Element and text position data
· · · · ·

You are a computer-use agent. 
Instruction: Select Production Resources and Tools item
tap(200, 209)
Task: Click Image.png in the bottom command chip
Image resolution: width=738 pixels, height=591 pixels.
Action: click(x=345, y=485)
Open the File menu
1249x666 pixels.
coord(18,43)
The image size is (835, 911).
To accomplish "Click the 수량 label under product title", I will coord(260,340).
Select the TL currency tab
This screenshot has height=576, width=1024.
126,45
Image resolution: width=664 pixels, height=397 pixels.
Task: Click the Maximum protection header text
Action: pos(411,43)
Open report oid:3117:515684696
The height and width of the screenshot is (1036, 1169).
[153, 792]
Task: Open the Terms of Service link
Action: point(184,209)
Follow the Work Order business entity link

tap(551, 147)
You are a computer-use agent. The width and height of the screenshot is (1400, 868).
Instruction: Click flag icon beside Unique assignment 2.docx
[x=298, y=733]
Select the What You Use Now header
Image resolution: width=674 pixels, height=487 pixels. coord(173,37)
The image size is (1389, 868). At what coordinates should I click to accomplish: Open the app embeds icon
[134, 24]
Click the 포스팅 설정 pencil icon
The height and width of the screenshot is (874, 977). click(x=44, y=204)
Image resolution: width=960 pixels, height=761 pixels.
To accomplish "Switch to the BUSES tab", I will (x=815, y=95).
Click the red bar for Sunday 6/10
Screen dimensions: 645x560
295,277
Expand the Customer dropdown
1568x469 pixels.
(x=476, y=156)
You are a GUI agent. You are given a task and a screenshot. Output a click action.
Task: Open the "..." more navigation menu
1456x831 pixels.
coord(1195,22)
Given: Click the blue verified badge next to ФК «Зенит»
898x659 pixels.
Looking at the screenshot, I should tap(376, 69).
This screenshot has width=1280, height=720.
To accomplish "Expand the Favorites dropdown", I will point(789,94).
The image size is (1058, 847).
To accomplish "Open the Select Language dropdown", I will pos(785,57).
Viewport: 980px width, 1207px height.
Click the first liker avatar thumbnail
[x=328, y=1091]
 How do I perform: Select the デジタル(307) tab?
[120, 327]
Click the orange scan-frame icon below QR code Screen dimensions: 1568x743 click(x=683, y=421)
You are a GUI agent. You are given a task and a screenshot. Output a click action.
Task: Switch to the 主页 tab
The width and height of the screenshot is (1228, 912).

· · · · ·

# SHORT EXERCISE:
Please reproduce all of the records above word for word, with nothing changed or left out.

# FINISHED EXERCISE:
You are a computer-use agent. 
Instruction: Select Production Resources and Tools item
tap(200, 209)
Task: Click Image.png in the bottom command chip
Image resolution: width=738 pixels, height=591 pixels.
Action: click(x=345, y=485)
Open the File menu
1249x666 pixels.
coord(18,43)
The image size is (835, 911).
To accomplish "Click the 수량 label under product title", I will coord(260,340).
Select the TL currency tab
This screenshot has height=576, width=1024.
126,45
Image resolution: width=664 pixels, height=397 pixels.
Task: Click the Maximum protection header text
Action: pos(411,43)
Open report oid:3117:515684696
The height and width of the screenshot is (1036, 1169).
[153, 792]
Task: Open the Terms of Service link
Action: point(184,209)
Follow the Work Order business entity link

tap(551, 147)
You are a computer-use agent. The width and height of the screenshot is (1400, 868).
Instruction: Click flag icon beside Unique assignment 2.docx
[x=298, y=733]
Select the What You Use Now header
Image resolution: width=674 pixels, height=487 pixels. coord(173,37)
The image size is (1389, 868). At what coordinates should I click to accomplish: Open the app embeds icon
[134, 24]
Click the 포스팅 설정 pencil icon
The height and width of the screenshot is (874, 977). click(x=44, y=204)
Image resolution: width=960 pixels, height=761 pixels.
To accomplish "Switch to the BUSES tab", I will (x=815, y=95).
Click the red bar for Sunday 6/10
Screen dimensions: 645x560
295,277
Expand the Customer dropdown
1568x469 pixels.
(x=476, y=156)
You are a GUI agent. You are given a task and a screenshot. Output a click action.
Task: Open the "..." more navigation menu
1456x831 pixels.
coord(1195,22)
Given: Click the blue verified badge next to ФК «Зенит»
898x659 pixels.
Looking at the screenshot, I should tap(376, 69).
This screenshot has width=1280, height=720.
To accomplish "Expand the Favorites dropdown", I will point(789,94).
The image size is (1058, 847).
To accomplish "Open the Select Language dropdown", I will pos(785,57).
Viewport: 980px width, 1207px height.
Click the first liker avatar thumbnail
[x=328, y=1091]
 How do I perform: Select the デジタル(307) tab?
[120, 327]
Click the orange scan-frame icon below QR code Screen dimensions: 1568x743 click(x=683, y=421)
You are a GUI agent. You are given a task and a screenshot. Output a click action.
Task: Switch to the 主页 tab
The width and height of the screenshot is (1228, 912).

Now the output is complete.